The crew on R/V Rahiti Tane (RT) have used Pacific weather to deploy their instruments over board. Footage of abundant nocturnal plankton right under the hull (if the term applies appropriately) of the raft was obtained. Specimen samples from this section of the water column have been collected with the plankton net featured in previous publications. The pictures portray one cnidarian, or medusa, located around 10m deep at 0100h local time. Large dorados are curious but shy to the staging strobes of the Sperre Deepbot and so are squid and other fish whose silhouette can be seen from the surface only. The guts and blood of a recently caught dorado were used as an attraction for large predators, but none showed up. Calm wind conditions allowed the crew for more activities.
In a beaufort 0 sea state, the sea surface mirrors clouds when seen from above or fish and plankton from below the water. Diurunal plankton that are not very afraid of being eaten in plain daylight, are easy to spot. The neuston and pleuston are groups within plankton that drift on or right underneath, respectively, the surface; they sail with the wind. A flat sea allowed the observer to easily spot some species in these groups. The siphonophore man'owar is commonly encountered in the sea, but also on board RT. There are others like that jellyfish portrayed in the picture next to the raft. That day, a navy of hundreds of individuals surrounded the vessel. However, a stationary raft allowed for more.

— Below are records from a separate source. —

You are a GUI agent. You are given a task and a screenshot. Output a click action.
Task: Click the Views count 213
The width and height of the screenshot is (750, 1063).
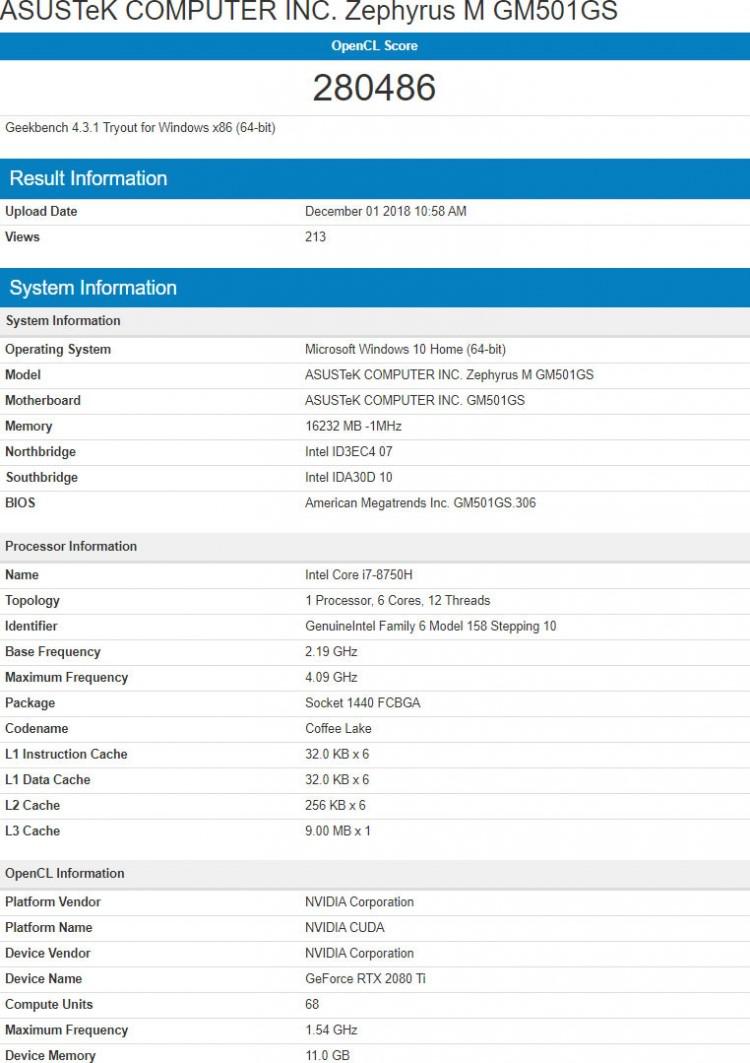316,237
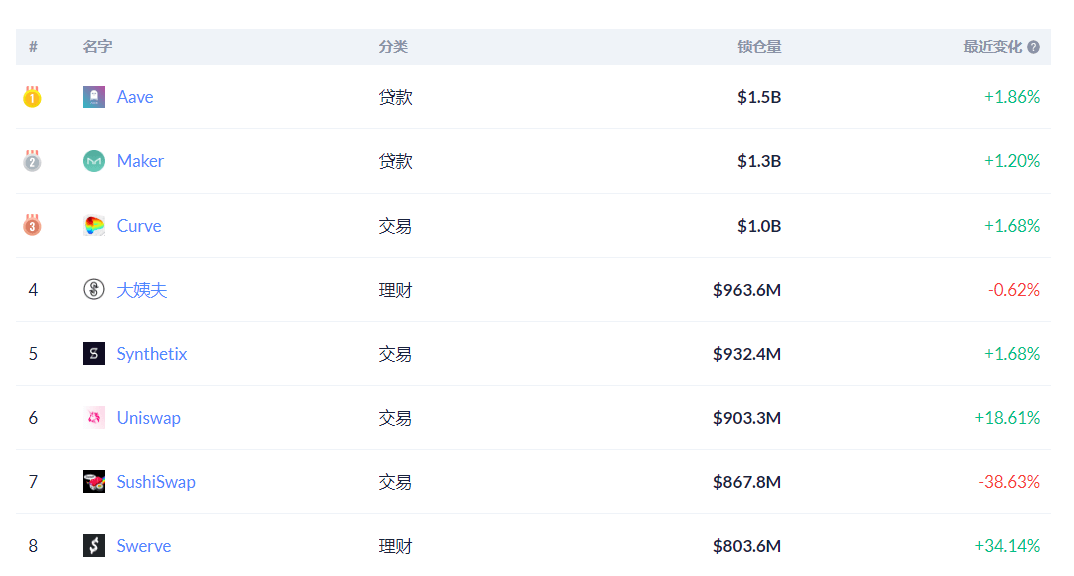
Task: Click the 大姨夫 circular logo icon
Action: 93,290
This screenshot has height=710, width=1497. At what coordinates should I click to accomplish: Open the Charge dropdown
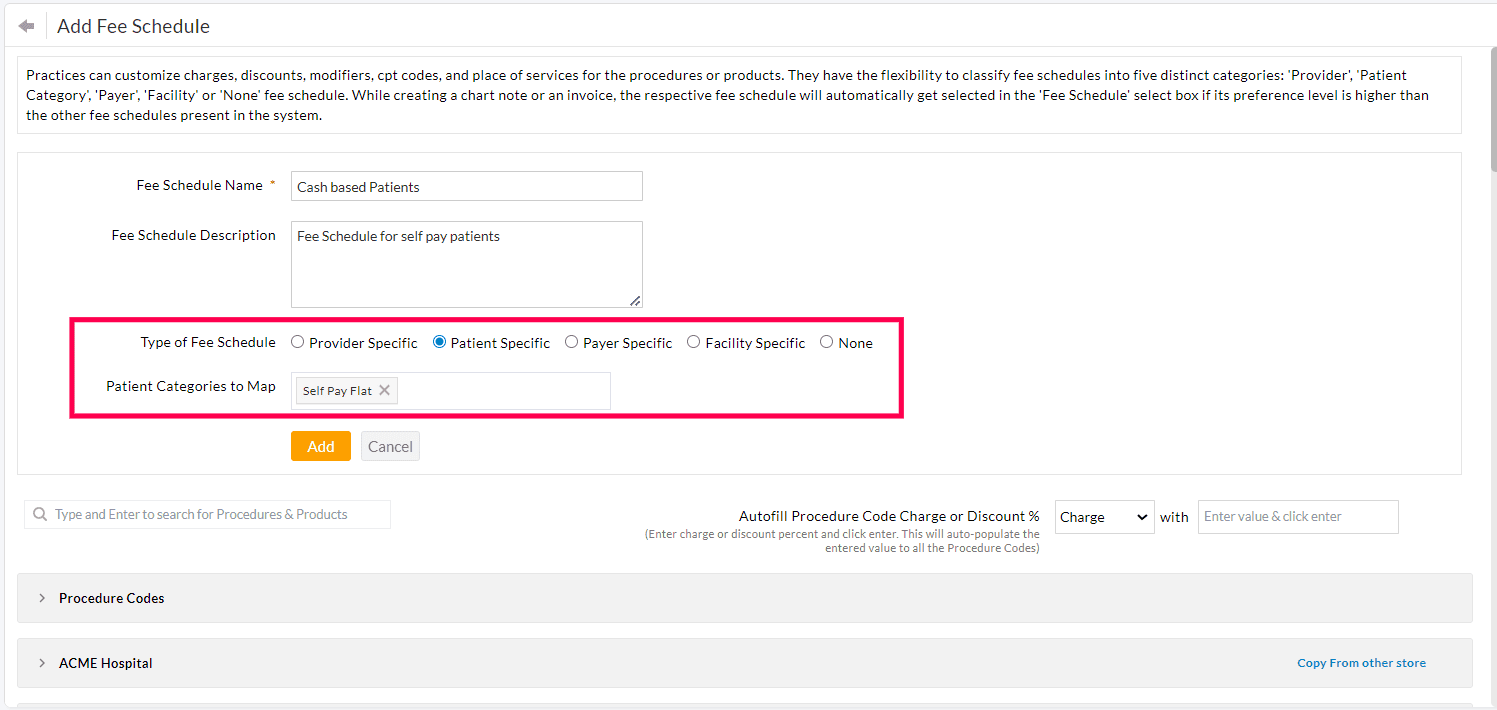click(1103, 517)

Five stones attached to a CTD were casted down from the port side of RT. A time lapse of the enduring actvivity was taken from the mast, and one photo is shared. An electric motor is installed in the rafts center. It assists with the retrieval of instruments. One member creates tension on the spool side, starboard, of the motor. Another one loops the excess because the line is retrieved faster than it is rolled into the bobbin. This is specially noticeable when all the line, approx 3.5km, is out and each coil is around the bobbins axel diameter only. One more rotates the bobbin by the sail to store the line. This process improves everytime and the crew becomes more and more experienced in deep casting. 2.8km of water where profiled. The stones came back full of sand and the bathymetric map indicates a depth between 2.7 and 3.1km. A sunset clean to the horizon, with stratocumulus clouds at mid heights, dorados jumping in the background, and a warm fish dinner were the reward for the hard working crew.
By: Pedro De La Torre, 13th February 2016.